Stored data entries:
--------------------------------

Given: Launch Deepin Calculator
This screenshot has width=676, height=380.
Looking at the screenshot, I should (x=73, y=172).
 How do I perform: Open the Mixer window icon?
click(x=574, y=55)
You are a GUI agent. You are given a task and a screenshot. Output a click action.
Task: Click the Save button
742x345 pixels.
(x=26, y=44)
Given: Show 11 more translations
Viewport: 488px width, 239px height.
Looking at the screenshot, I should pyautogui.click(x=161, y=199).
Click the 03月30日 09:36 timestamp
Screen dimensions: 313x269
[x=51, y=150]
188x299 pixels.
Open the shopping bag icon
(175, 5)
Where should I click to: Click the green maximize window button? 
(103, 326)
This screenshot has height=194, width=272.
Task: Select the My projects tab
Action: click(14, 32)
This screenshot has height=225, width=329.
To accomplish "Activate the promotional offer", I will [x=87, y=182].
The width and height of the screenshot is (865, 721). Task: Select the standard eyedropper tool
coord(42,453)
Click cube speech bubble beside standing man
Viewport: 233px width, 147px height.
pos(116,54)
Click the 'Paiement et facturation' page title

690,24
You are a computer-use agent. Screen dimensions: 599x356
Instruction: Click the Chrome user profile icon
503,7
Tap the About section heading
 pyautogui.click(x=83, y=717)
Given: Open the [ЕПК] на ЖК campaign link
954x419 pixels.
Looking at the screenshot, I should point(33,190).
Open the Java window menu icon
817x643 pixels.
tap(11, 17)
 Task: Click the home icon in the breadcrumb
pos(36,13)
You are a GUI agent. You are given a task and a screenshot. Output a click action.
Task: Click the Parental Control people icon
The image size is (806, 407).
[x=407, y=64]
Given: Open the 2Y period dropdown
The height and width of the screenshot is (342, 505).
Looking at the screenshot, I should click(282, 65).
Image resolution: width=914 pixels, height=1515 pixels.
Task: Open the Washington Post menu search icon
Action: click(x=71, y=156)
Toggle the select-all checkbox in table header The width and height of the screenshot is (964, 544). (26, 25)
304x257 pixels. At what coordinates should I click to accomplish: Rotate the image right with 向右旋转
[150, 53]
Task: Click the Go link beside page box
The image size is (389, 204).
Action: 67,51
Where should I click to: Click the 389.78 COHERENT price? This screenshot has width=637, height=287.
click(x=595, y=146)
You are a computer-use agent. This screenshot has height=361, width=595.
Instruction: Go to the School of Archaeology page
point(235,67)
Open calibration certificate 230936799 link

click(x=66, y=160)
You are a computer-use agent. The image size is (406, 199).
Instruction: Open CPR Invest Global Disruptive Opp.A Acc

--------------------------------

(Task item) Every line of the data above should be copied exactly.

(Response area)
Given: Launch Deepin Calculator
This screenshot has width=676, height=380.
Looking at the screenshot, I should (x=73, y=172).
 How do I perform: Open the Mixer window icon?
click(x=574, y=55)
You are a GUI agent. You are given a task and a screenshot. Output a click action.
Task: Click the Save button
742x345 pixels.
(x=26, y=44)
Given: Show 11 more translations
Viewport: 488px width, 239px height.
Looking at the screenshot, I should pyautogui.click(x=161, y=199).
Click the 03月30日 09:36 timestamp
Screen dimensions: 313x269
[x=51, y=150]
188x299 pixels.
Open the shopping bag icon
(175, 5)
Where should I click to: Click the green maximize window button? 
(103, 326)
This screenshot has height=194, width=272.
Task: Select the My projects tab
Action: click(14, 32)
This screenshot has height=225, width=329.
To accomplish "Activate the promotional offer", I will [x=87, y=182].
The width and height of the screenshot is (865, 721). Task: Select the standard eyedropper tool
coord(42,453)
Click cube speech bubble beside standing man
Viewport: 233px width, 147px height.
pos(116,54)
Click the 'Paiement et facturation' page title

690,24
You are a computer-use agent. Screen dimensions: 599x356
Instruction: Click the Chrome user profile icon
503,7
Tap the About section heading
 pyautogui.click(x=83, y=717)
Given: Open the [ЕПК] на ЖК campaign link
954x419 pixels.
Looking at the screenshot, I should point(33,190).
Open the Java window menu icon
817x643 pixels.
tap(11, 17)
 Task: Click the home icon in the breadcrumb
pos(36,13)
You are a GUI agent. You are given a task and a screenshot. Output a click action.
Task: Click the Parental Control people icon
The image size is (806, 407).
[x=407, y=64]
Given: Open the 2Y period dropdown
The height and width of the screenshot is (342, 505).
Looking at the screenshot, I should click(282, 65).
Image resolution: width=914 pixels, height=1515 pixels.
Task: Open the Washington Post menu search icon
Action: click(x=71, y=156)
Toggle the select-all checkbox in table header The width and height of the screenshot is (964, 544). (26, 25)
304x257 pixels. At what coordinates should I click to accomplish: Rotate the image right with 向右旋转
[150, 53]
Task: Click the Go link beside page box
The image size is (389, 204).
Action: 67,51
Where should I click to: Click the 389.78 COHERENT price? This screenshot has width=637, height=287.
click(x=595, y=146)
You are a computer-use agent. This screenshot has height=361, width=595.
Instruction: Go to the School of Archaeology page
point(235,67)
Open calibration certificate 230936799 link

click(x=66, y=160)
You are a computer-use agent. The image size is (406, 199).
Instruction: Open CPR Invest Global Disruptive Opp.A Acc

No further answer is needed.